— Start of GIVEN DATA —

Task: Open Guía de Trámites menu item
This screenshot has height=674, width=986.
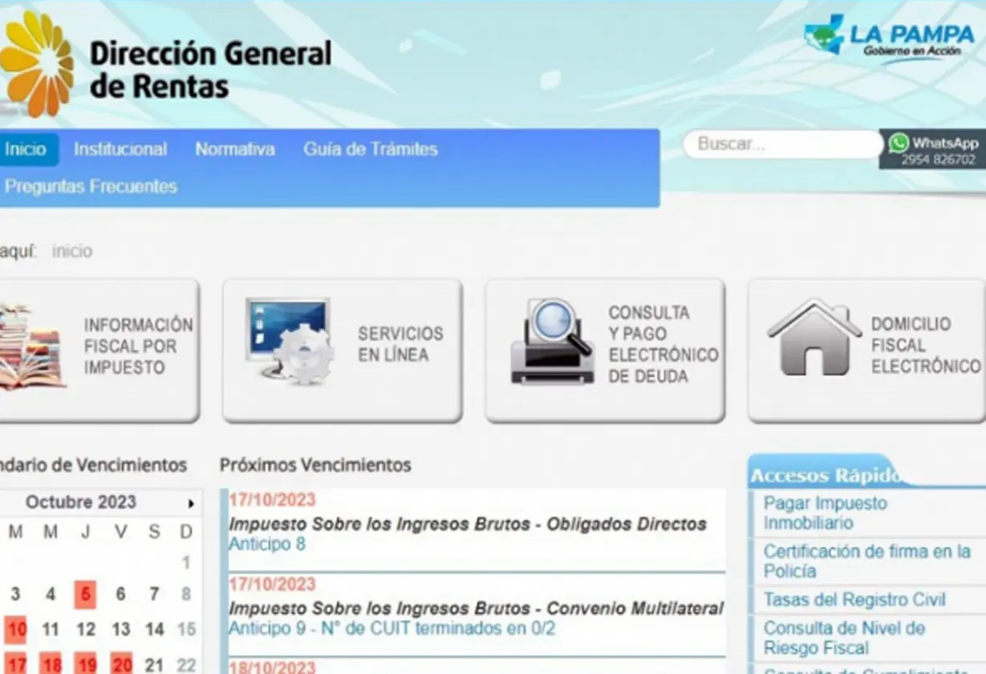Action: click(370, 149)
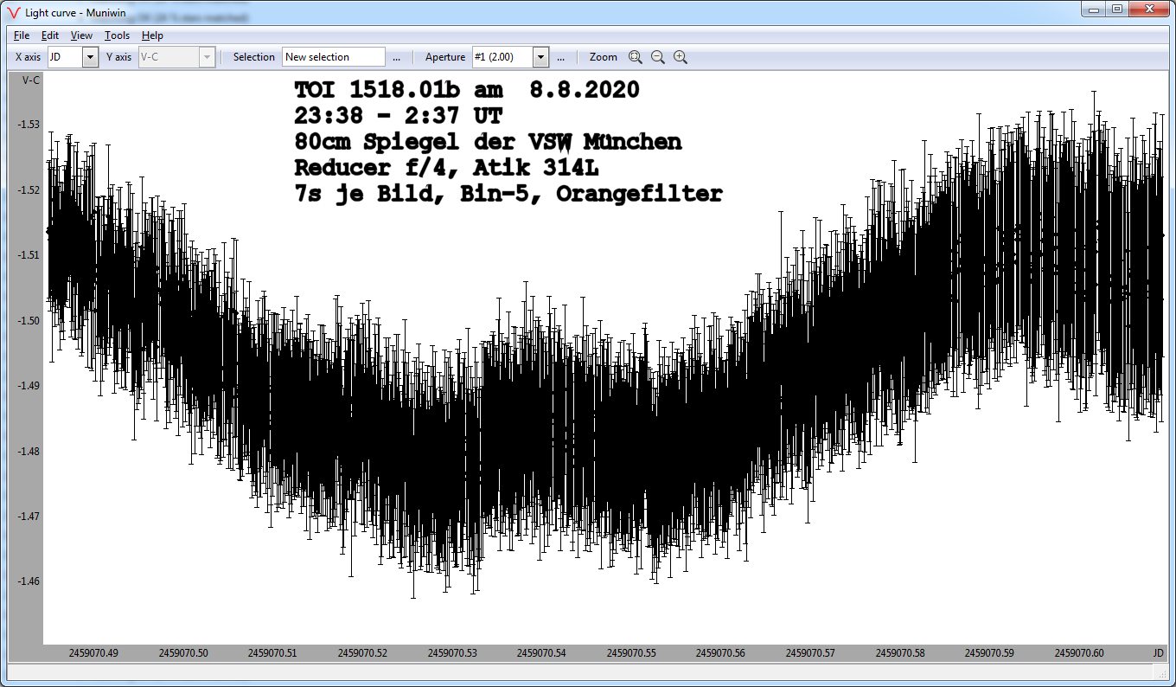Click the red Muniwin logo in title bar
The width and height of the screenshot is (1176, 687).
pyautogui.click(x=13, y=11)
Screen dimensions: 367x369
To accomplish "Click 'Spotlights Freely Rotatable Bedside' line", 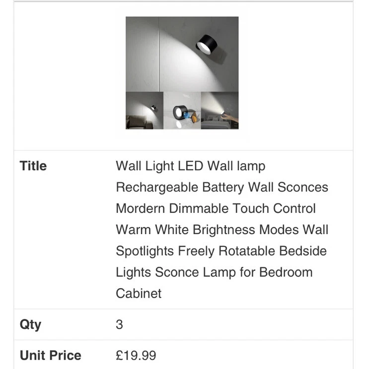I will click(221, 251).
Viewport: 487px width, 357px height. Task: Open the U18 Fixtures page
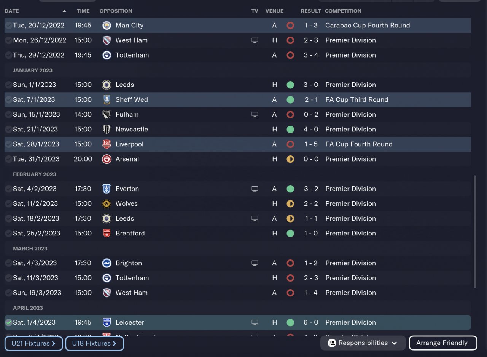click(x=94, y=343)
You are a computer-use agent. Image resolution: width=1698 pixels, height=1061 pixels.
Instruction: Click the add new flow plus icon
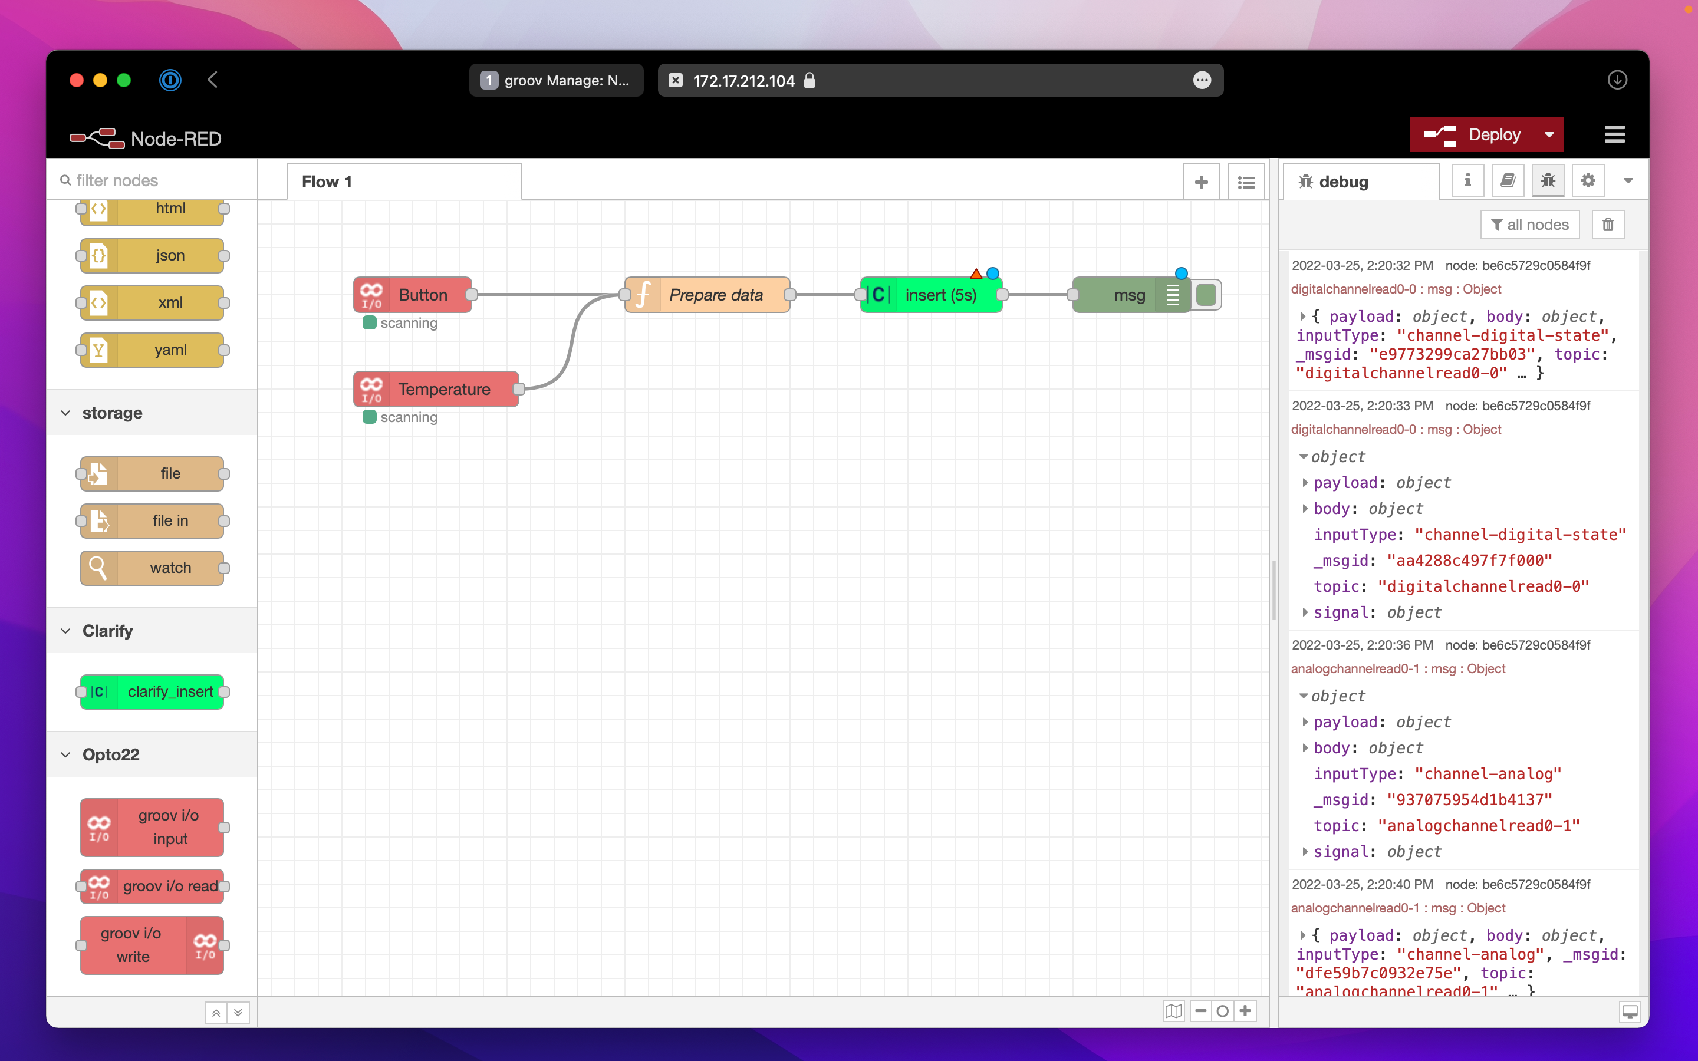coord(1201,182)
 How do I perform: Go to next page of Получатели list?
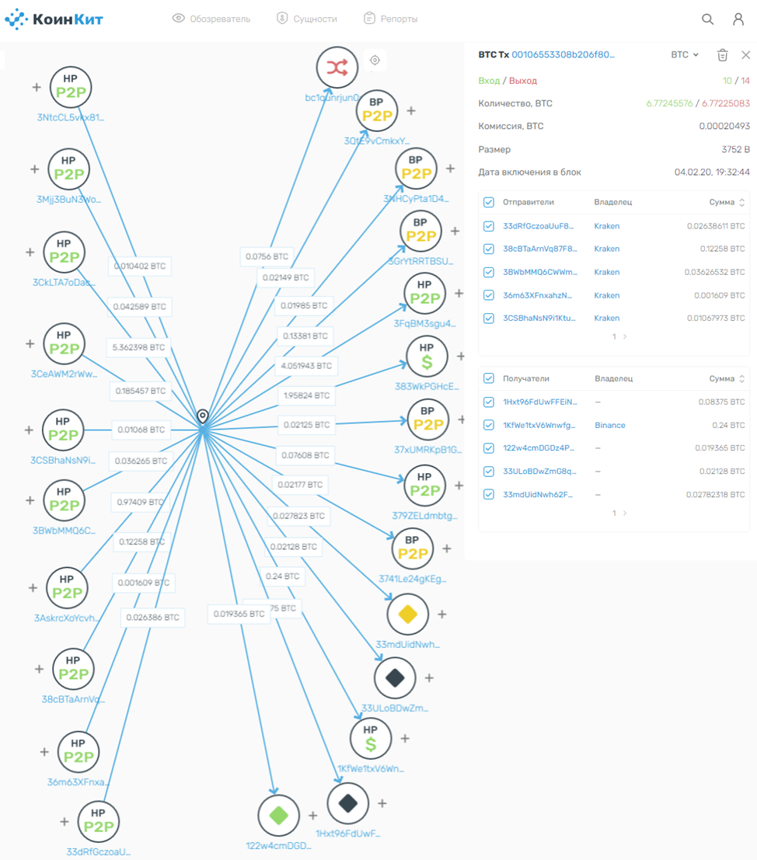[x=625, y=514]
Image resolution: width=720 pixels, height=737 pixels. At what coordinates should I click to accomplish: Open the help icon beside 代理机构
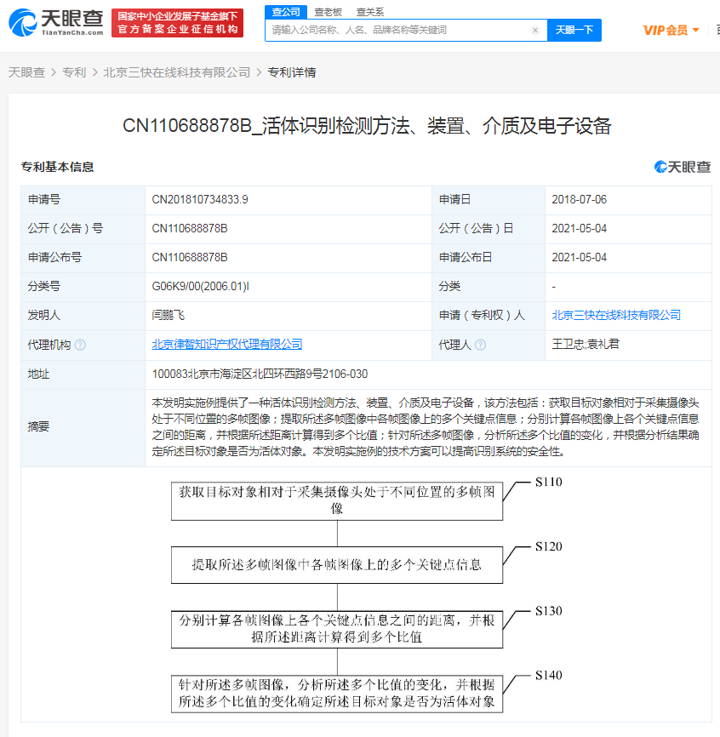click(x=78, y=345)
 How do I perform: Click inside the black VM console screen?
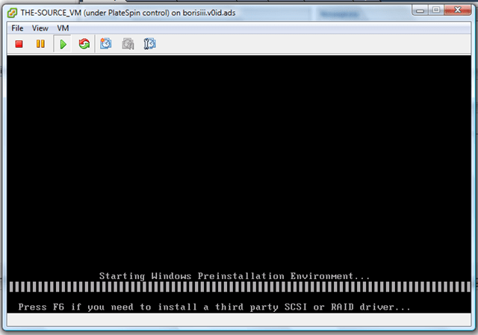coord(239,164)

— End of GIVEN DATA —

◆ EXERCISE AIM
Could you print the lines of the records word for word, starting at the line containing "Viewport: 487px width, 357px" and ending at the line containing "coord(1201,182)", with the pictures left out?

◆ FULL OUTPUT
Viewport: 487px width, 357px height. Task: Open the U18 Fixtures page
click(x=94, y=343)
You are a computer-use agent. Image resolution: width=1698 pixels, height=1061 pixels.
Instruction: Click the add new flow plus icon
coord(1201,182)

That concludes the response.